Answer
(a) 0.00152%
(b) 0.00228%
(c) 0.85%
Work Step by Step
1. Drawing the equilibrium (ICE) table we get these concentrations at equilibrium:** The image is in the end of this answer.
-$[H_3O^+] = [C_6H_5O^-] = x$
-$[C_6H_5OH] = [C_6H_5OH]_{initial} - x$
For approximation, we consider: $[C_6H_5OH] = [C_6H_5OH]_{initial}$
(a)
2. Now, use the Ka value and equation to find the 'x' value.

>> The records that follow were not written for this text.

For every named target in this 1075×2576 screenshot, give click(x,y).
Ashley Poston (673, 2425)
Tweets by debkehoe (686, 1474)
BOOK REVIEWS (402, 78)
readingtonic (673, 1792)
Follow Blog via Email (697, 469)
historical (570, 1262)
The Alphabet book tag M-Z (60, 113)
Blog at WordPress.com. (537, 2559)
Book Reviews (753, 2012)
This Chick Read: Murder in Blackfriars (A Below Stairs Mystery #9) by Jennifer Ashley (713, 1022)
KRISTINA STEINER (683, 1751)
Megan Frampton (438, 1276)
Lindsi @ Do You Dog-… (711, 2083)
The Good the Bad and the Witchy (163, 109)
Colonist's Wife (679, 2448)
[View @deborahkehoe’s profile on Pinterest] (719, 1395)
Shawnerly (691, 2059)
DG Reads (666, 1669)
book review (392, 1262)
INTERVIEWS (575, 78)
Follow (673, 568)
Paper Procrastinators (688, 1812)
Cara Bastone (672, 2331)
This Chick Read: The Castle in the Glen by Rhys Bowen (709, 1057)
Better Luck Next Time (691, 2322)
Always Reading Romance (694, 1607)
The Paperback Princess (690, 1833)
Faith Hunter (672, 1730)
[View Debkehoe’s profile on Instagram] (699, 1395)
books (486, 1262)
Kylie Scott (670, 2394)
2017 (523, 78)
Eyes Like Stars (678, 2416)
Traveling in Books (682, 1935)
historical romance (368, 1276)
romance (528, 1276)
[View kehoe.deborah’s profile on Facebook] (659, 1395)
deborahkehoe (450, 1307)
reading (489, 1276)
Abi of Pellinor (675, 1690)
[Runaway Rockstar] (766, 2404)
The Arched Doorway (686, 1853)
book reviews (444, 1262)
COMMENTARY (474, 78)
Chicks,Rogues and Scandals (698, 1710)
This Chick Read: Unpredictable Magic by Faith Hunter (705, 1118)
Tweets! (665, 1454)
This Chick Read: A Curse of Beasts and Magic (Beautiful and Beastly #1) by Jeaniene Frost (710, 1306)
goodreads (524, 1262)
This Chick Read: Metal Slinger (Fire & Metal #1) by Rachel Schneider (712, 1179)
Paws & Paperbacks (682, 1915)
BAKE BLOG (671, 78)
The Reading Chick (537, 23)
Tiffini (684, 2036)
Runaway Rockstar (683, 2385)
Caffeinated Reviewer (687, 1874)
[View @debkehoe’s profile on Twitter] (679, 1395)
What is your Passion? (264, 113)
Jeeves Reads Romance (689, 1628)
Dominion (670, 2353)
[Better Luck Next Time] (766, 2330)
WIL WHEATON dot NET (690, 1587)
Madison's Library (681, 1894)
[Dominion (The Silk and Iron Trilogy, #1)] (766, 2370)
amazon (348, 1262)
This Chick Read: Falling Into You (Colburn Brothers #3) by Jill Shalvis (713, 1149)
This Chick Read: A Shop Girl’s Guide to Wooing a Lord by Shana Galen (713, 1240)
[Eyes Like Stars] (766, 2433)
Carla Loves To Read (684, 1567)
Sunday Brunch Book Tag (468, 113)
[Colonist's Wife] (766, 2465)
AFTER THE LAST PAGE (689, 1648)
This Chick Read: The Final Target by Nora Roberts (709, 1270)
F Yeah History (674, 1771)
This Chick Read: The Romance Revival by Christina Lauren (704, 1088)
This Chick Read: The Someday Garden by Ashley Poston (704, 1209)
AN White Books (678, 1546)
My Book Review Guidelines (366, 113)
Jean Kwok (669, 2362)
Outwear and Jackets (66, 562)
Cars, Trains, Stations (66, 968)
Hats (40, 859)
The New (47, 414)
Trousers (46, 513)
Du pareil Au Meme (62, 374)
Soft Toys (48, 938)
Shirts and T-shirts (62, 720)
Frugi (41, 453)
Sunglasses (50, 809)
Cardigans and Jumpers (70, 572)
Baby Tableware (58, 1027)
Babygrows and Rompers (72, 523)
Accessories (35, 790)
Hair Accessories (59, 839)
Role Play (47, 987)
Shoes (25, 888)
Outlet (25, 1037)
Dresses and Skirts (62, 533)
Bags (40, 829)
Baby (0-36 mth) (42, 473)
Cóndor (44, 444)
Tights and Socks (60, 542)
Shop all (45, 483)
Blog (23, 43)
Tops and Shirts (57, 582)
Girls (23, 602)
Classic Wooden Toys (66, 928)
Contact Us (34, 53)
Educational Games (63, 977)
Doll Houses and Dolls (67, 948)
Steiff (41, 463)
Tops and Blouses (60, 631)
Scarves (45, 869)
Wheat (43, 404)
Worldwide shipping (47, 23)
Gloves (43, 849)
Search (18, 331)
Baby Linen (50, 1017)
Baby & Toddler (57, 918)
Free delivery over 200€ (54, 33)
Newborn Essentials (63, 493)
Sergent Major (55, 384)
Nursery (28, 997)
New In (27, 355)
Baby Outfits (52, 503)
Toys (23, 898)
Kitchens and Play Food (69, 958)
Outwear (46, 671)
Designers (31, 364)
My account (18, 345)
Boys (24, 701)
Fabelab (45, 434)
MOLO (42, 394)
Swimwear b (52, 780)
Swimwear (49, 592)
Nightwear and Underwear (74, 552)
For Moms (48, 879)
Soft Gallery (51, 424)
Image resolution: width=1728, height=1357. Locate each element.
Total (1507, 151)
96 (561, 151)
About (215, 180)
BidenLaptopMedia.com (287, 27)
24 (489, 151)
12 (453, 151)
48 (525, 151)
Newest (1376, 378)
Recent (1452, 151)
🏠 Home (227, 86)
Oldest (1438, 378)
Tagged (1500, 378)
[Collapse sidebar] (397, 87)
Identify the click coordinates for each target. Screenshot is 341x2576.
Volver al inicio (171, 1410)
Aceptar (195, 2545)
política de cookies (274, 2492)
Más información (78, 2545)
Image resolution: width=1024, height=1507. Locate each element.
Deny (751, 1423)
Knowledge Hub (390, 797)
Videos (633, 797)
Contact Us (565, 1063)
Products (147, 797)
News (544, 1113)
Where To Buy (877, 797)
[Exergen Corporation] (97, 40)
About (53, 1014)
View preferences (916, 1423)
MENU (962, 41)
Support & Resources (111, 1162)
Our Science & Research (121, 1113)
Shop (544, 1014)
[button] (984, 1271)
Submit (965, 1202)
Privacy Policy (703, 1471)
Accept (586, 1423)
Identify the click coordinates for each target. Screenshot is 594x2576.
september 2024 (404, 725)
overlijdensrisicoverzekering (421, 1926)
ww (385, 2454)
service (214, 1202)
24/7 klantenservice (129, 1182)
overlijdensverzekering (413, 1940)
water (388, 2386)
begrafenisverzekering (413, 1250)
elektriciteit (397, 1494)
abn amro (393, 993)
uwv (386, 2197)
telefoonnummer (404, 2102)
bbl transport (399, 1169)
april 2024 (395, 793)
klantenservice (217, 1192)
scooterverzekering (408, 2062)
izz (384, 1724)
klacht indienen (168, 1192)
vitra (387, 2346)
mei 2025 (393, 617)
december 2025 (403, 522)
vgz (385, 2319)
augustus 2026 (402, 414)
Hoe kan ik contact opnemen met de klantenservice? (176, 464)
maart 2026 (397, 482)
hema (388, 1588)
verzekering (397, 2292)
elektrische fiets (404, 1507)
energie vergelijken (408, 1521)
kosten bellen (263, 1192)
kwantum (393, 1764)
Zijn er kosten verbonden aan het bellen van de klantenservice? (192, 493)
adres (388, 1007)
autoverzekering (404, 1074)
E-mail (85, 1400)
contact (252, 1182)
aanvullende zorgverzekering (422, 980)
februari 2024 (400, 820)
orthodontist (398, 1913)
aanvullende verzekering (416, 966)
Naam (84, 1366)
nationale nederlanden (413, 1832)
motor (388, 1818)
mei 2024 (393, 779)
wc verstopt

$Ka = \frac{[H_3O^+][C_6H_5O^-]}{ [C_6H_5OH]}$
$Ka = 1.3 \times 10^{- 10}= \frac{x * x}{ 5.6 \times 10^{- 1}}$
$Ka = 1.3 \times 10^{- 10}= \frac{x^2}{ 5.6 \times 10^{- 1}}$
$ 7.27 \times 10^{- 11} = x^2$
$x = 8.53 \times 10^{- 6}$
5% test: $\frac{ 8.53 \times 10^{- 6}}{ 5.6 \times 10^{- 1}} \times 100\% = 0.00152\%$
%ionization < 5% : Right approximation.
(b)
2. Now, use the Ka value and equation to find the 'x' value.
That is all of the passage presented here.